How do I scrape dynamic content loaded with JavaScript in Python?
Dynamic JavaScript content requires different approaches than static HTML scraping.
Strategy 1: Find the API endpoint (best):
Often, JavaScript-rendered content comes from API calls:
- Open browser DevTools Network tab
- Reload the page and filter for XHR/Fetch requests
- Find the API endpoint returning JSON data
- Make direct requests to the API with
requests
This is faster and more reliable than browser automation.
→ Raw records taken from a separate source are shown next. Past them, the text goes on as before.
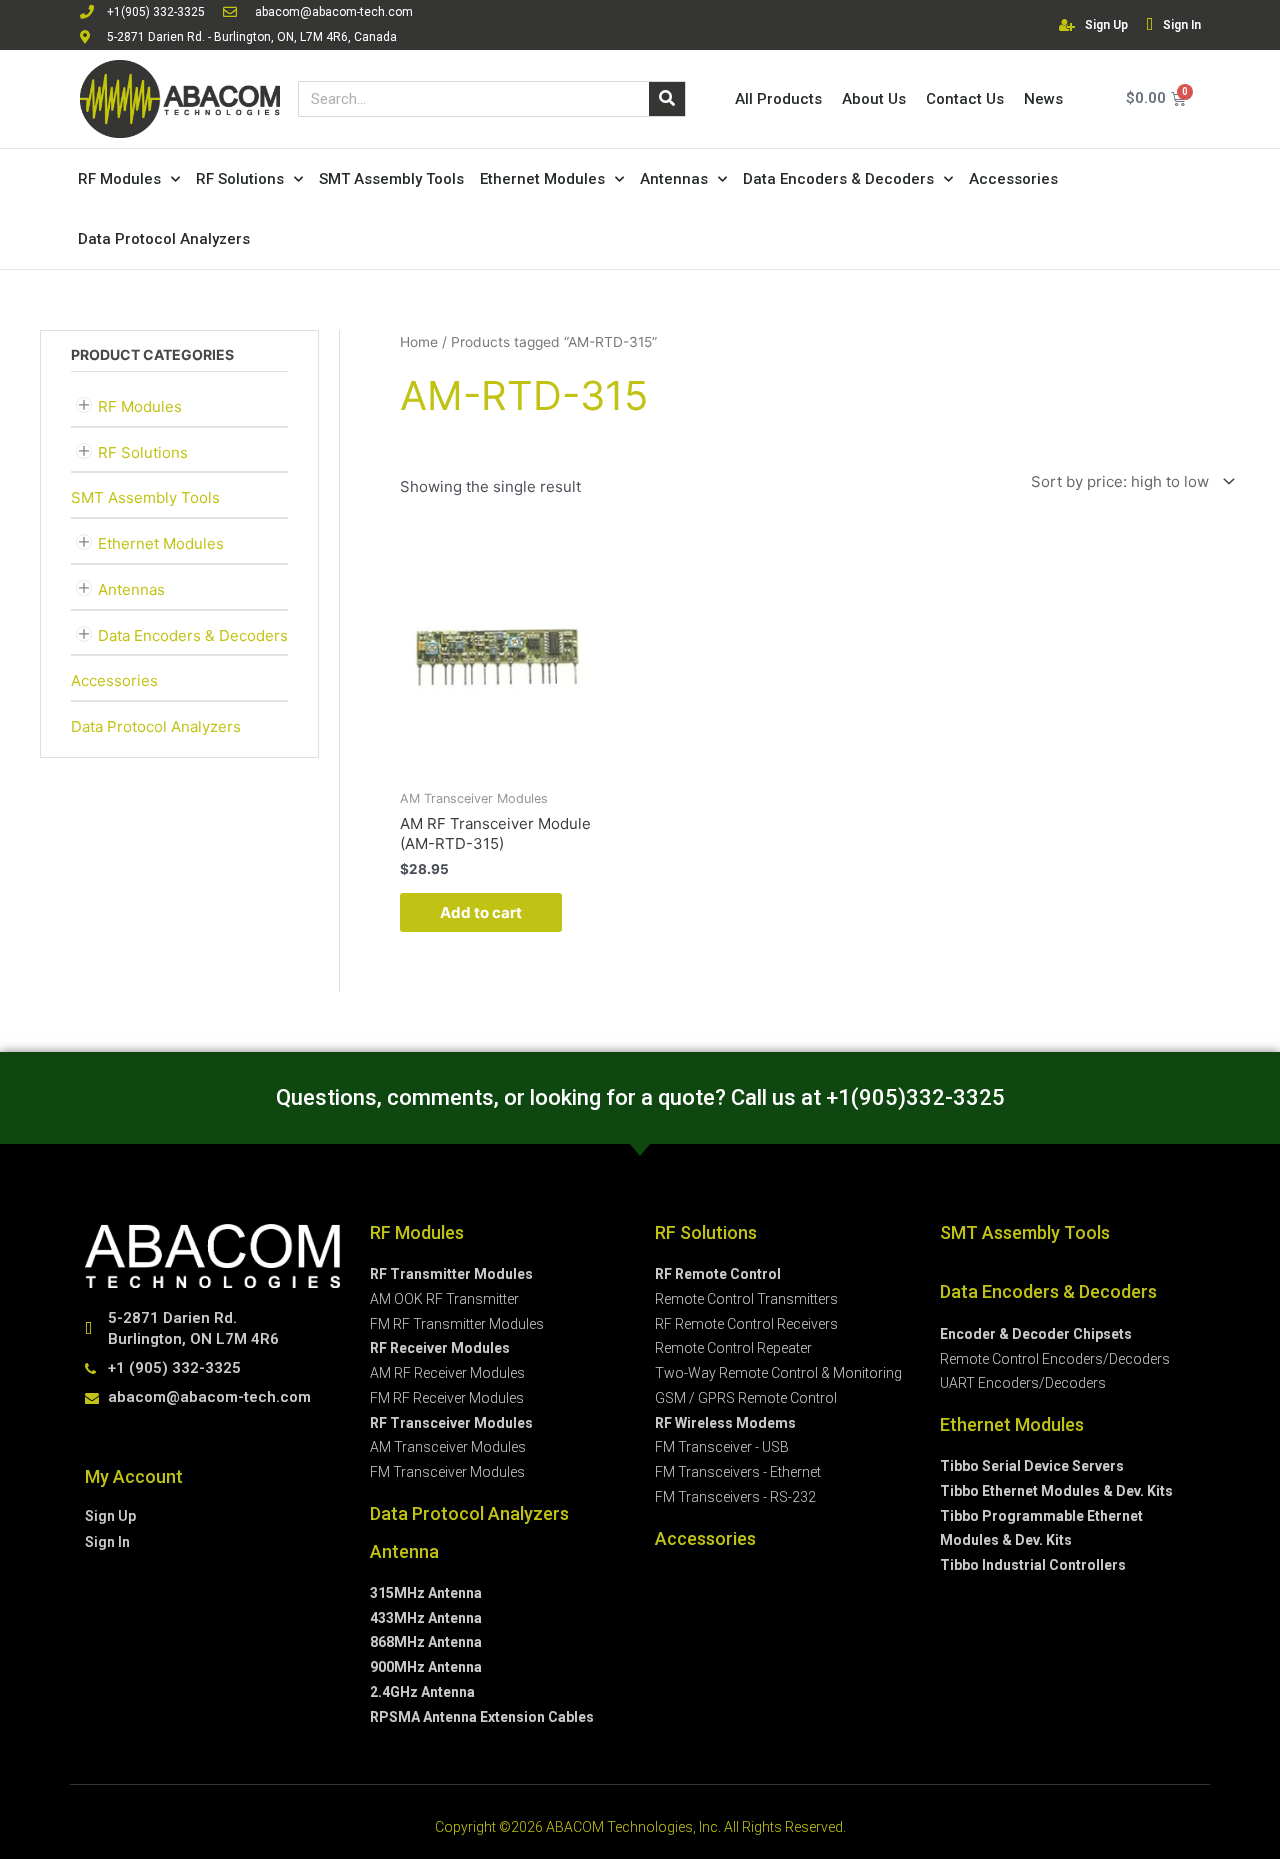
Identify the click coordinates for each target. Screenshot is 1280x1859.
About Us (874, 99)
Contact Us (965, 99)
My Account (134, 1476)
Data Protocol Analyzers (164, 239)
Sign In (1182, 25)
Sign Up (1106, 25)
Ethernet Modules (542, 179)
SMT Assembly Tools (391, 179)
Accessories (1013, 179)
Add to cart (481, 912)
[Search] (667, 99)
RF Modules (119, 179)
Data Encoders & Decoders (838, 179)
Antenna (404, 1551)
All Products (778, 99)
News (1043, 99)
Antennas (674, 179)
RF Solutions (240, 179)
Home (419, 342)
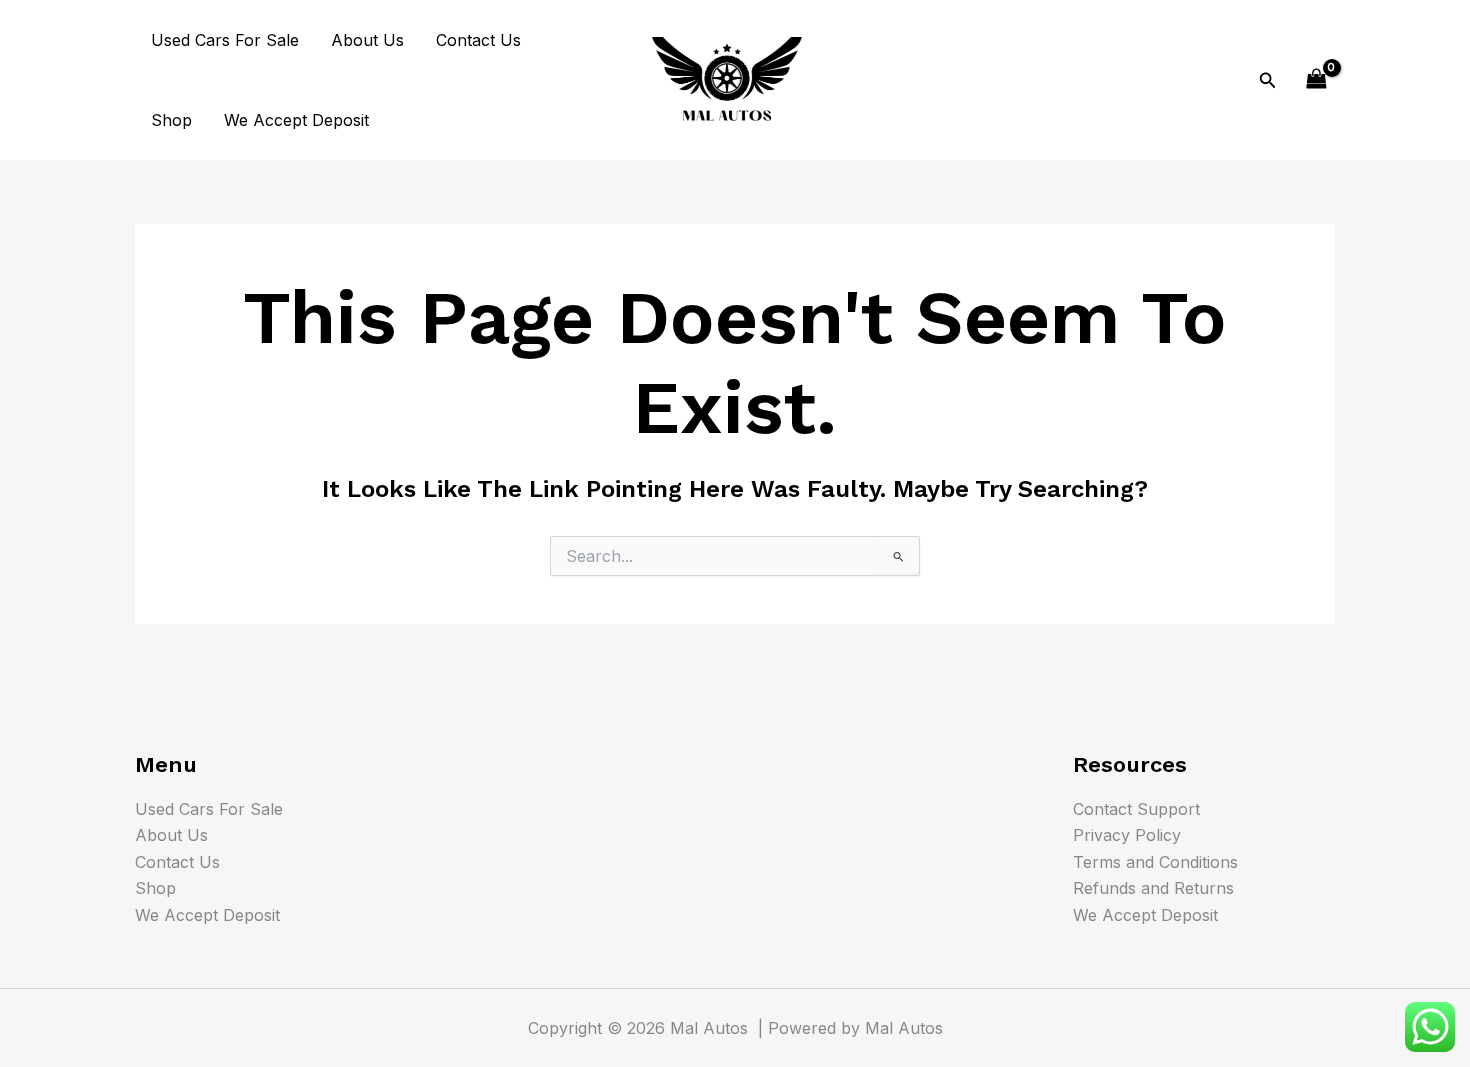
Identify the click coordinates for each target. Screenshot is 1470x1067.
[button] (1268, 80)
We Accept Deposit (296, 120)
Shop (171, 120)
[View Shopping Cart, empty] (1316, 79)
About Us (367, 40)
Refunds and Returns (1153, 888)
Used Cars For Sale (225, 40)
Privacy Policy (1127, 835)
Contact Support (1136, 809)
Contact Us (478, 40)
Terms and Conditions (1155, 862)
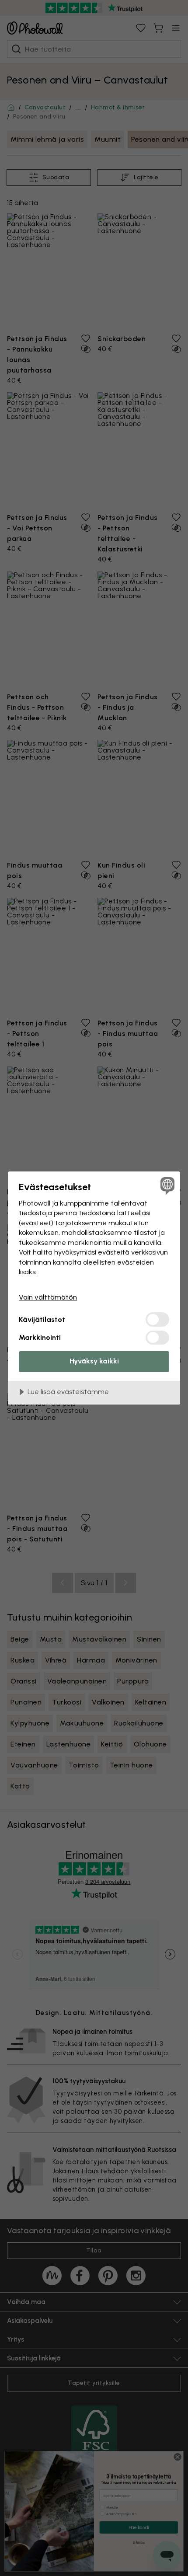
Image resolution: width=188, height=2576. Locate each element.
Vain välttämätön (48, 1297)
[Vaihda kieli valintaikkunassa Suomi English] (166, 1185)
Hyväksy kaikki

Strategy 2: Use Selenium for browser automation:
from selenium import webdriver
from selenium.webdriver.common.by import By
from selenium.webdriver.support.ui import WebDriverWait
from selenium.webdriver.support import expected_conditions as EC
driver = webdriver.Chrome()
driver.get(url)
# Wait for dynamic content to load
element = WebDriverWait(driver, 10).until(
EC.presence_of_element_located((By.CLASS_NAME, "dynamic-content"))
)
html = driver.page_source
driver.quit()
Strategy 3: Use Playwright (modern alternative):
Playwright is faster and more reliable than Selenium:
from playwright.sync_api import sync_playwright
with sync_playwright() as p:
browser = p.chromium.launch()
page = browser.new_page()
page.goto(url)
page.wait_for_selector('.dynamic-content')
html = page.content()
browser.close()
When to use each approach:
- API endpoint: Always try this first - fastest and most reliable
- Selenium: When you need to interact (click buttons, fill forms)
- Playwright: Better than Selenium for most modern sites
Performance impact:
Browser automation is 10-100x slower than direct HTTP requests. Always prefer API endpoints when available.